Keeping the blog has been fun and has opened up new avenues of expression for Glier. A friend had encouraged him to keep one on his trip.

“I was sort of reluctant at first, but now it’s been such a great way for me to record what I’m doing, and I wouldn’t sit down every week and do it unless I had this project,” he said. “It’s also been a really nice way to keep in touch with friends and even people I don’t know very well.”

He is a slow and careful writer, and it shows in the vividness of his prose.

“I spend a day writing a couple of paragraphs, and I try to search for just the right adjective, and then I try to take out as many words as I can and still keep the meaning intact,” Glier said. “I spent a lot of time photographing, too.
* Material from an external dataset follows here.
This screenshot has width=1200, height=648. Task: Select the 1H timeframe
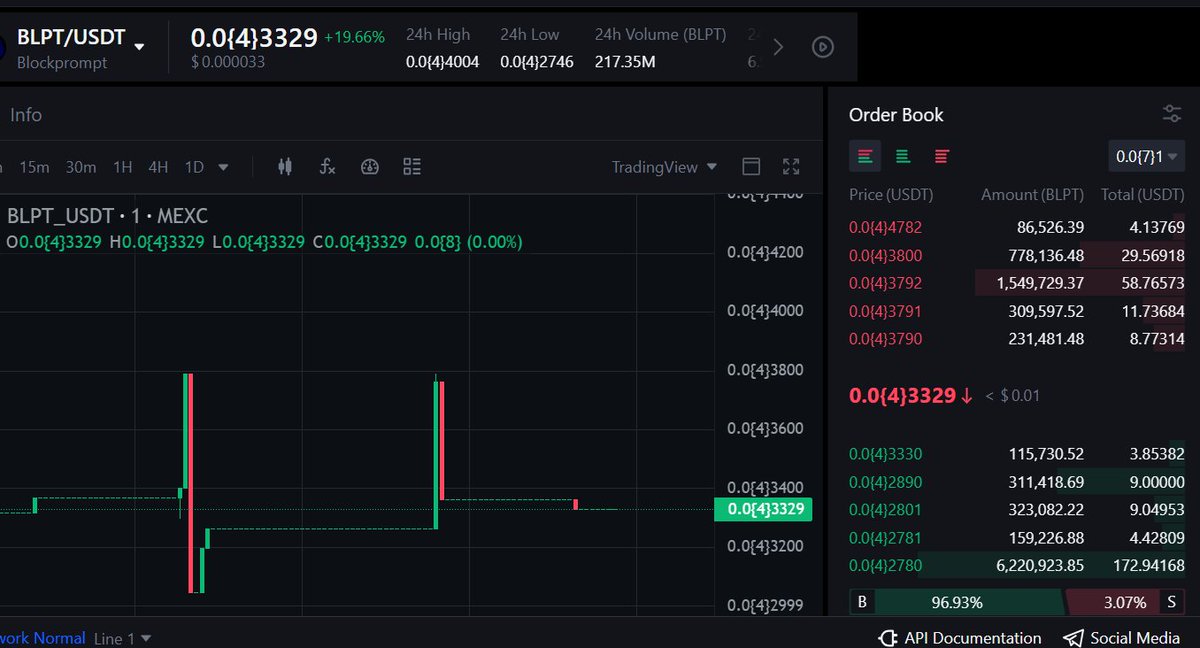pyautogui.click(x=122, y=167)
I’ve always taken a lot of pictures, but I’ve never done much with them before. So this was my chance to actually publish some of my photography.”

The three together add up to a fuller form of artistic expression.

“I like this aesthetic where your life is a work of art, not just the object. And so the writing, the photography, the communication with friends, and the painting — I see all as one project, not separate,” he said. “And it would be nice if the blog turned into a book. I’d love that.”

“I think that between the three — the writing and the photos and the painting — that I’m giving a fuller idea what the landscape was like,” he said.